*** INFORMATION GIVEN

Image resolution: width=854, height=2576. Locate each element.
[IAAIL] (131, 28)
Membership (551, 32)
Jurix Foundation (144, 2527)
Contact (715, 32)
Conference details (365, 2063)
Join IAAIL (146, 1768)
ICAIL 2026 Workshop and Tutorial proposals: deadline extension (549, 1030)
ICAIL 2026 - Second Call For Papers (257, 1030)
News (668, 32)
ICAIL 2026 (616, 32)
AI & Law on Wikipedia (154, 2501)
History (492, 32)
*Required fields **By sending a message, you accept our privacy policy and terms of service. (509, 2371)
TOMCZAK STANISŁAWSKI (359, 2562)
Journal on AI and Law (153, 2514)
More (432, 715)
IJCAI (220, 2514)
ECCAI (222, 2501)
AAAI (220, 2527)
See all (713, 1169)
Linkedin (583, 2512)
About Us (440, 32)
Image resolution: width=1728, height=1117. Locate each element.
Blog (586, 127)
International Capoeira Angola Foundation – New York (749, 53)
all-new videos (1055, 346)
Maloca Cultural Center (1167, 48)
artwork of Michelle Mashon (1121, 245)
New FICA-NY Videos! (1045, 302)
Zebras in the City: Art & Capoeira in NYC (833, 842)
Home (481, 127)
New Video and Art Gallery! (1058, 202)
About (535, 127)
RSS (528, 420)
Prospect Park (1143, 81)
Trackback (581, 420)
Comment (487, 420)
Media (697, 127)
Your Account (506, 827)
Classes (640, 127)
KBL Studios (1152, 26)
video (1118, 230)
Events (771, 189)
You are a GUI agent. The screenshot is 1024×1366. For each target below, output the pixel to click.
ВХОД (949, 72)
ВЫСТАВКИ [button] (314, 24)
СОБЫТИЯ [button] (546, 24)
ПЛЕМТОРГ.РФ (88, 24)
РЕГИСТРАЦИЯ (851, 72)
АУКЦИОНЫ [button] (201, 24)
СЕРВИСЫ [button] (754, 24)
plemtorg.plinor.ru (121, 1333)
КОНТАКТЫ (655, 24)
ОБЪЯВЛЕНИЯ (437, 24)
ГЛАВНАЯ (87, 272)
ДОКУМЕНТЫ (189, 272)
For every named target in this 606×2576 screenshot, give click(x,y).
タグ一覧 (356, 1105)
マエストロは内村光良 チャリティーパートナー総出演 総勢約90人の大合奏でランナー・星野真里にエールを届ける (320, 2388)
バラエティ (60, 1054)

******

• TASK OBJECTIVE
Each record shown above is to be given again exactly.

• ANSWER SPACE
Image resolution: width=854, height=2576. Locate each element.
[IAAIL] (131, 28)
Membership (551, 32)
Jurix Foundation (144, 2527)
Contact (715, 32)
Conference details (365, 2063)
Join IAAIL (146, 1768)
ICAIL 2026 Workshop and Tutorial proposals: deadline extension (549, 1030)
ICAIL 2026 - Second Call For Papers (257, 1030)
News (668, 32)
ICAIL 2026 (616, 32)
AI & Law on Wikipedia (154, 2501)
History (492, 32)
*Required fields **By sending a message, you accept our privacy policy and terms of service. (509, 2371)
TOMCZAK STANISŁAWSKI (359, 2562)
Journal on AI and Law (153, 2514)
More (432, 715)
IJCAI (220, 2514)
ECCAI (222, 2501)
AAAI (220, 2527)
See all (713, 1169)
Linkedin (583, 2512)
About Us (440, 32)
Image resolution: width=1728, height=1117. Locate each element.
Blog (586, 127)
International Capoeira Angola Foundation – New York (749, 53)
all-new videos (1055, 346)
Maloca Cultural Center (1167, 48)
artwork of Michelle Mashon (1121, 245)
New FICA-NY Videos! (1045, 302)
Zebras in the City: Art & Capoeira in NYC (833, 842)
Home (481, 127)
New Video and Art Gallery! (1058, 202)
About (535, 127)
RSS (528, 420)
Prospect Park (1143, 81)
Trackback (581, 420)
Comment (487, 420)
Media (697, 127)
Your Account (506, 827)
Classes (640, 127)
KBL Studios (1152, 26)
video (1118, 230)
Events (771, 189)
You are a GUI agent. The screenshot is 1024×1366. For each target below, output the pixel to click.
ВХОД (949, 72)
ВЫСТАВКИ [button] (314, 24)
СОБЫТИЯ [button] (546, 24)
ПЛЕМТОРГ.РФ (88, 24)
РЕГИСТРАЦИЯ (851, 72)
АУКЦИОНЫ [button] (201, 24)
СЕРВИСЫ [button] (754, 24)
plemtorg.plinor.ru (121, 1333)
КОНТАКТЫ (655, 24)
ОБЪЯВЛЕНИЯ (437, 24)
ГЛАВНАЯ (87, 272)
ДОКУМЕНТЫ (189, 272)
For every named target in this 606×2576 screenshot, give click(x,y).
タグ一覧 (356, 1105)
マエストロは内村光良 チャリティーパートナー総出演 総勢約90人の大合奏でランナー・星野真里にエールを届ける (320, 2388)
バラエティ (60, 1054)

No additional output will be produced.